Building materials tend to alter slowly over time, so architects generally try to design so that materials stay in pristine condition for as long as possible. However, there are times when the architect plans for materials to transform so that they lose that ‘just built’ look. Unpainted or unanodised aluminium quickly oxidises, clouding its stark shine. Western Red Cedar matures to a distinguished grey in just a few years.
On a recent trip to Helsinki, John Rich visited Aalto’s Finlandia Hall. His initial impressions were that it was clad in white marble with an unusual, yet attractive, basket-weave finish. It turns out that Finlandia is one of a handful of buildings (The Empire State Building being another), that suffers from ‘thin-stone façade failure’. This basket-weave finish, however, was not one of those planned transformations.
In 1971, within just a few years of Finlandia’s completion, it was noticed that each panel of the thin white marble cladding was bowing. At great expense, all 7,500 sqm of marble was replaced in 1999. By 2009 it was apparent that the new marble cladding was failing in exactly the same way.

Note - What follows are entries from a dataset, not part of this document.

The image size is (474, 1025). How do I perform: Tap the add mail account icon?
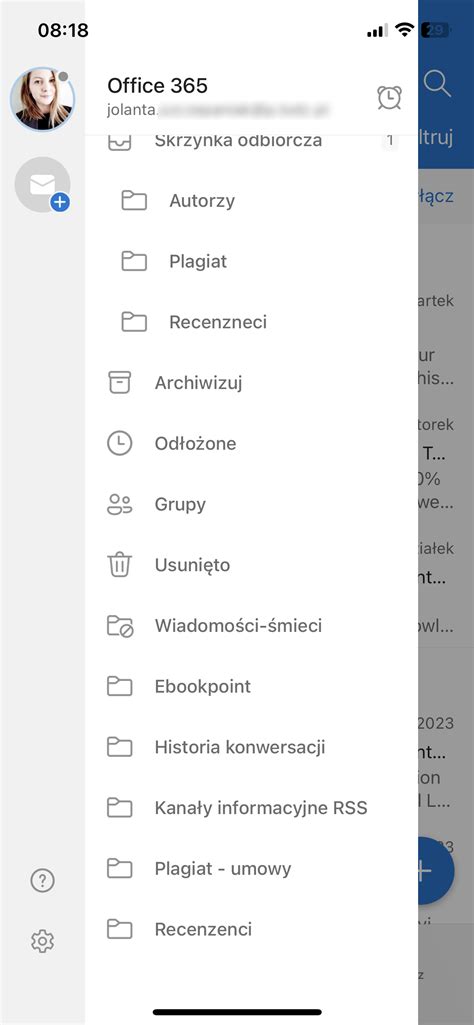point(42,185)
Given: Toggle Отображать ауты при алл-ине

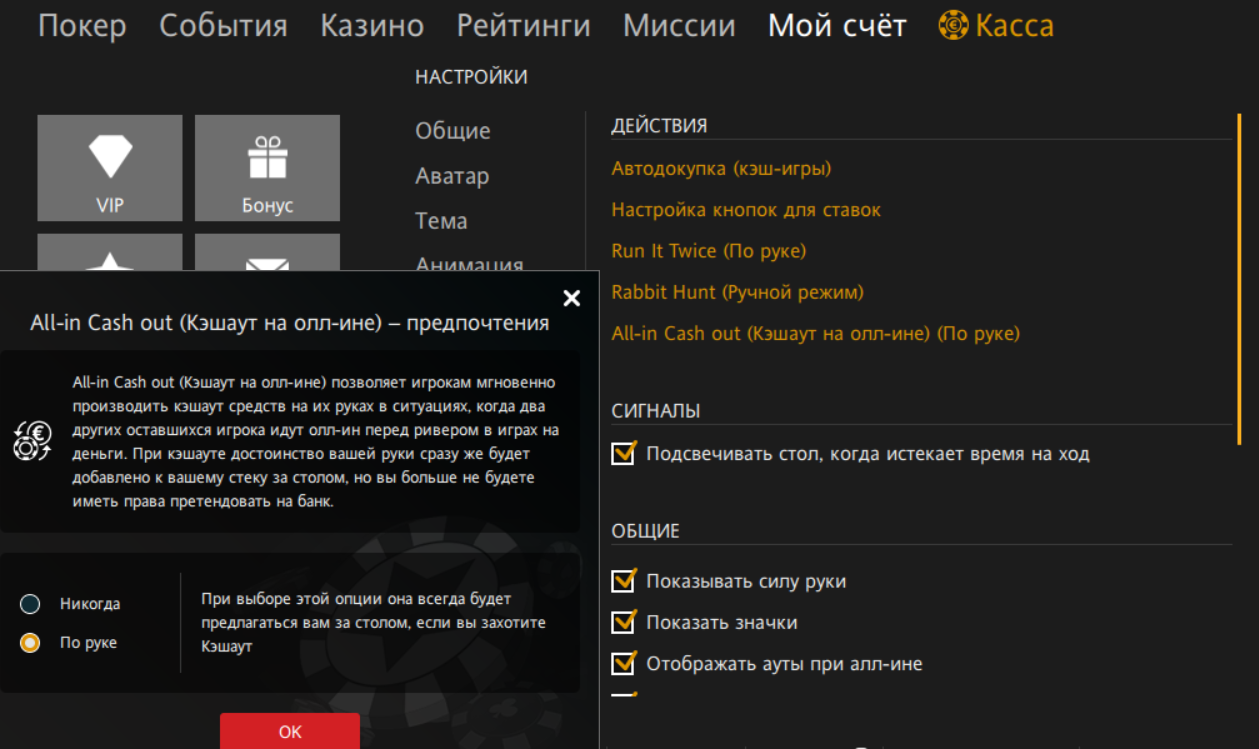Looking at the screenshot, I should pyautogui.click(x=623, y=663).
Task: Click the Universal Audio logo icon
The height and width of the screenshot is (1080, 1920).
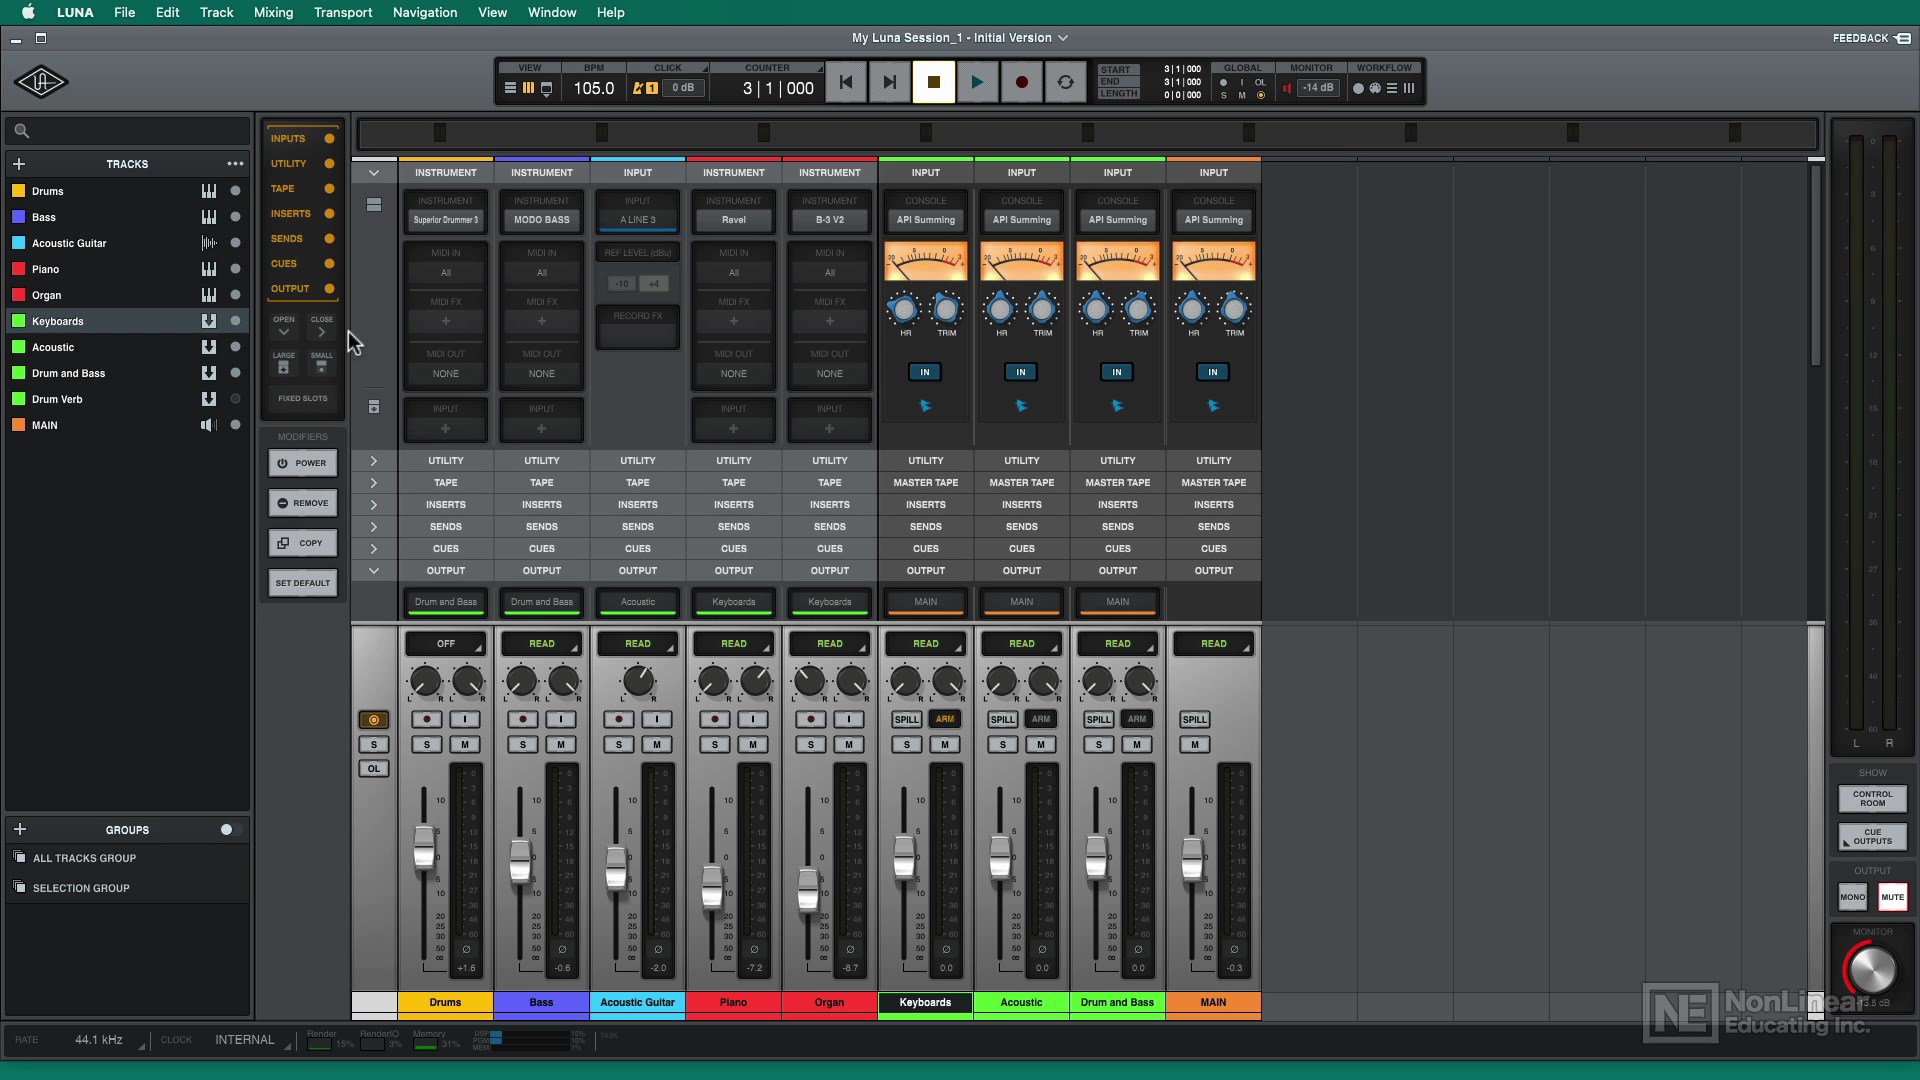Action: 41,82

It turns out that the bowing effect is due to cycles of hot and cold temperatures. The grains that form the marble dislocate and do not return to their original positions. The outer surface, being more exposed to heat and cold, suffers more greatly, hence the bowing.
Hindsight might suggest that Helsinki was not a great place to use a material that is affected by large changes in temperature; however in this instance there is a delightful lightness to the façade that is really quite rare and beautiful.